Why are there no Green Stars?

By Graeme McLeod

The question was raised at the April Star Party and it seemed to be a difficult question to answer. We can see Red stars, Yellow stars and Blue stars, why not green? The coolest stars are red, and as the temperature of stars goes up, yellow light, then green and finally blue light are added to the light which is already emitted so that the colours present in very hot stars includes the colours in cooler stars and the spectrum shows an increasing range of colours.

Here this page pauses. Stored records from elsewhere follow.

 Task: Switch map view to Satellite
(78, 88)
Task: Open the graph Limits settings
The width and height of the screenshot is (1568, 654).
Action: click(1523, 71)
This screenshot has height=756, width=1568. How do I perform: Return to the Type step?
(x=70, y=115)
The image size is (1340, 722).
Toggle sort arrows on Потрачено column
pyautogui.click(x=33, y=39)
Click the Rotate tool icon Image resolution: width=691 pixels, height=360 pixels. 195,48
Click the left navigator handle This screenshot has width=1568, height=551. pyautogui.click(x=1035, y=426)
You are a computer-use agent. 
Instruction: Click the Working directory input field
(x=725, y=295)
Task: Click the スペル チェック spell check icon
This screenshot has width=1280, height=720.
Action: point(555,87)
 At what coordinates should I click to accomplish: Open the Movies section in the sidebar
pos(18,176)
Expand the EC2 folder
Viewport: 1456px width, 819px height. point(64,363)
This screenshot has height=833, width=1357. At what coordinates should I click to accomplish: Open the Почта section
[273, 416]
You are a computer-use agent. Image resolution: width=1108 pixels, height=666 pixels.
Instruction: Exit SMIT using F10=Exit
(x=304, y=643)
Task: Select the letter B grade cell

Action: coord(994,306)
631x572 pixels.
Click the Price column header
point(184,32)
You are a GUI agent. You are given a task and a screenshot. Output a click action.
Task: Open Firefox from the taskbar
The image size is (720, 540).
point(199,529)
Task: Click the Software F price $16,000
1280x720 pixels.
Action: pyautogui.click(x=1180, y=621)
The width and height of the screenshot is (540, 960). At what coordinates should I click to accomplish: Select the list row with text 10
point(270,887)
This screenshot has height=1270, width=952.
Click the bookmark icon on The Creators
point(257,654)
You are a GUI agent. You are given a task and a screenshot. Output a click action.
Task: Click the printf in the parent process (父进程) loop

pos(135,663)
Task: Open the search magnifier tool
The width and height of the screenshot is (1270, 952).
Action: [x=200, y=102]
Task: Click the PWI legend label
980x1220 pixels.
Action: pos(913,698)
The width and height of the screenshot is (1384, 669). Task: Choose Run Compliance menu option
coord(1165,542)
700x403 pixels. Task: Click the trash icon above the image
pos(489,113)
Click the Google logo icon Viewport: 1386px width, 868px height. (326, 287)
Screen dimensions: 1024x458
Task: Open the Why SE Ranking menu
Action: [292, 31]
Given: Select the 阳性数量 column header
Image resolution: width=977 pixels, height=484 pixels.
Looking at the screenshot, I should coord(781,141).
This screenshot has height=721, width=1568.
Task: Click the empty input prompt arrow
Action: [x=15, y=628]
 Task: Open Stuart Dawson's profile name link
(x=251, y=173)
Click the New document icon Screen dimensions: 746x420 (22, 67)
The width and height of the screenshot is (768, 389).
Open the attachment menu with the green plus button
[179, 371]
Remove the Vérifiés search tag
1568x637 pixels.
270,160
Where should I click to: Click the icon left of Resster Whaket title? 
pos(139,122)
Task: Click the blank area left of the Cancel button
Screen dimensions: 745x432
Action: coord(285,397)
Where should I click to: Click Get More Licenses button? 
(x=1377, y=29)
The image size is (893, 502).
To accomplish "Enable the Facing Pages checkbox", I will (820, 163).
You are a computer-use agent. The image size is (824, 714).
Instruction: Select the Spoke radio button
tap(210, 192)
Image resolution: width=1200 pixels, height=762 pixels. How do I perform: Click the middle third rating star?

We normally see the colour of the star is that of the strongest colour or combination of colours emitted. Green in the middle of the continuous spectrum will be accompanied by yellow and red, or by blue yellow and red. The apparent colour is affected by the way we detect the star light; the eye, photographic film and CCD and the degree to which they are colour sensitive and how we interpret colour.

The eye detects colour by cells sensitive mainly to blue, green and red light although the colour sensitive ranges overlap (1). The eye is constantly in motion and scans the light falling on adjacent cells. The brain combines the outputs from the cells to give the sensation of colour. Film and CCD cameras process colour similarly although the colour sensitivity and balance may be different from that of the eye. If there are green stars then they should be detectable by one system or other.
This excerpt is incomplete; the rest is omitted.